→ Task statement
Produce an exact copy of the lines from the line containing "This screenshot has height=850, width=1360." through the last line of the listing below, both ends included, and nothing else.

"""

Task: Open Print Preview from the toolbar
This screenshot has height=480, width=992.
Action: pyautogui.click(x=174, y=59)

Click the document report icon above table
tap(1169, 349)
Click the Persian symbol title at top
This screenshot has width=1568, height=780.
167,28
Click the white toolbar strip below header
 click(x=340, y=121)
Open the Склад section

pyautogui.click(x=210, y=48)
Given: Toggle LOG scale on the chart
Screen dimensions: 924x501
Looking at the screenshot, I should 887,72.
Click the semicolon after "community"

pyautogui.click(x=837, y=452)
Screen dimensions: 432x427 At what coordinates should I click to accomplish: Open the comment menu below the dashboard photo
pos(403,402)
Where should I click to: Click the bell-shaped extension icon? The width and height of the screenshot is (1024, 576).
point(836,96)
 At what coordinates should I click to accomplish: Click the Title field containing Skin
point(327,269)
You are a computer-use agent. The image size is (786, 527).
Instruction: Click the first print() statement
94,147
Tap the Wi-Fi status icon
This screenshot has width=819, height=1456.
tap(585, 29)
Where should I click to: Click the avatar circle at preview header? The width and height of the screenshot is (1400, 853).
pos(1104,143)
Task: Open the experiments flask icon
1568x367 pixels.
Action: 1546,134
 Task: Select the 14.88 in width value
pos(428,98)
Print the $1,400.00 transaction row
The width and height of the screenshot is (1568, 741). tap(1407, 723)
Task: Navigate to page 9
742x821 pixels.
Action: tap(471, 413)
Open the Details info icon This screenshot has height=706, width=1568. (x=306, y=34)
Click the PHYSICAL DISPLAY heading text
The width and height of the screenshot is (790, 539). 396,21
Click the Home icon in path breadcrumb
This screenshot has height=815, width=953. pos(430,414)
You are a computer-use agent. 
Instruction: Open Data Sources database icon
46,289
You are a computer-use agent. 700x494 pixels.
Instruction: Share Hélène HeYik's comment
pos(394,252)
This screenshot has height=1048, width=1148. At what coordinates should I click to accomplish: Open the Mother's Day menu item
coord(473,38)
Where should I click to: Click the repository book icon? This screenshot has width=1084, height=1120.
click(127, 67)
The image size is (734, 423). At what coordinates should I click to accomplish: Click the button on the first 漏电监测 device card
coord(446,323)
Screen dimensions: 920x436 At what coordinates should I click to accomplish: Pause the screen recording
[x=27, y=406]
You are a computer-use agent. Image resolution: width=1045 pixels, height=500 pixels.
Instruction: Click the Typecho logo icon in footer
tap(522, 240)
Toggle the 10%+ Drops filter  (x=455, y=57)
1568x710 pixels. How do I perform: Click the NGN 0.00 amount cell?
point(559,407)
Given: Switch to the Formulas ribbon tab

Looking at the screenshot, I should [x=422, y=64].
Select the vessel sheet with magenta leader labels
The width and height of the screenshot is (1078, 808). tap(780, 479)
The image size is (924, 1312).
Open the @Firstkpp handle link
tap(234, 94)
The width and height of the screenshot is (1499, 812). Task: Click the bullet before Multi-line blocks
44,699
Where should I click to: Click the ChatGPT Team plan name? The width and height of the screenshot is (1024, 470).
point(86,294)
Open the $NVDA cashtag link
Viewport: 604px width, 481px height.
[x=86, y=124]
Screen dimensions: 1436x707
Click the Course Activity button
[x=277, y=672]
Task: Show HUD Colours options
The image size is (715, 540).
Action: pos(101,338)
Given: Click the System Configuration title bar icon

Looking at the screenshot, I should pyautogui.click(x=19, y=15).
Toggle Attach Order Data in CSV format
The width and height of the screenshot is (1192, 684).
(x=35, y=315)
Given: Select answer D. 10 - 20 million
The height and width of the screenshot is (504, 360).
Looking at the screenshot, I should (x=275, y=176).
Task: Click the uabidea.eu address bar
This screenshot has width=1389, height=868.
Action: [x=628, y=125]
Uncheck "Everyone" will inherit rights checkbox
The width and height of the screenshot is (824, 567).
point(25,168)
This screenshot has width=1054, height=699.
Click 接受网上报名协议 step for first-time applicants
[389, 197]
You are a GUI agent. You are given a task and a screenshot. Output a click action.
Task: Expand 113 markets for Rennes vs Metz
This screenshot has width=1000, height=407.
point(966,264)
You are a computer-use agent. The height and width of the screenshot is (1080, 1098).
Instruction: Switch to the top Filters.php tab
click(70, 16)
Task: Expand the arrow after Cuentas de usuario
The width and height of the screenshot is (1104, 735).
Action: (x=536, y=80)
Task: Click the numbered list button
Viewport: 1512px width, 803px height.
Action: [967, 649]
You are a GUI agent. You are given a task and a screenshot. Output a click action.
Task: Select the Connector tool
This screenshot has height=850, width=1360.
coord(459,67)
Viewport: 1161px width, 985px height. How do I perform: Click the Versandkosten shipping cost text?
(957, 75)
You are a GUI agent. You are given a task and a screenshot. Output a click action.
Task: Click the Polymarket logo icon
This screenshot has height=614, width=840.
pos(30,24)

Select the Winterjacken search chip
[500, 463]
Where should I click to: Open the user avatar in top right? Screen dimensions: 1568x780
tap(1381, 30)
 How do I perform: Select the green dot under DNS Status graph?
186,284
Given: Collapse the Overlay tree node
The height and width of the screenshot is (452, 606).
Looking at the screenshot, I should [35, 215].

"""

→ Result of this task
This screenshot has height=850, width=1360.
coord(459,67)
Viewport: 1161px width, 985px height. How do I perform: Click the Versandkosten shipping cost text?
(957, 75)
You are a GUI agent. You are given a task and a screenshot. Output a click action.
Task: Click the Polymarket logo icon
This screenshot has height=614, width=840.
pos(30,24)

Select the Winterjacken search chip
[500, 463]
Where should I click to: Open the user avatar in top right? Screen dimensions: 1568x780
tap(1381, 30)
 How do I perform: Select the green dot under DNS Status graph?
186,284
Given: Collapse the Overlay tree node
The height and width of the screenshot is (452, 606).
Looking at the screenshot, I should [35, 215].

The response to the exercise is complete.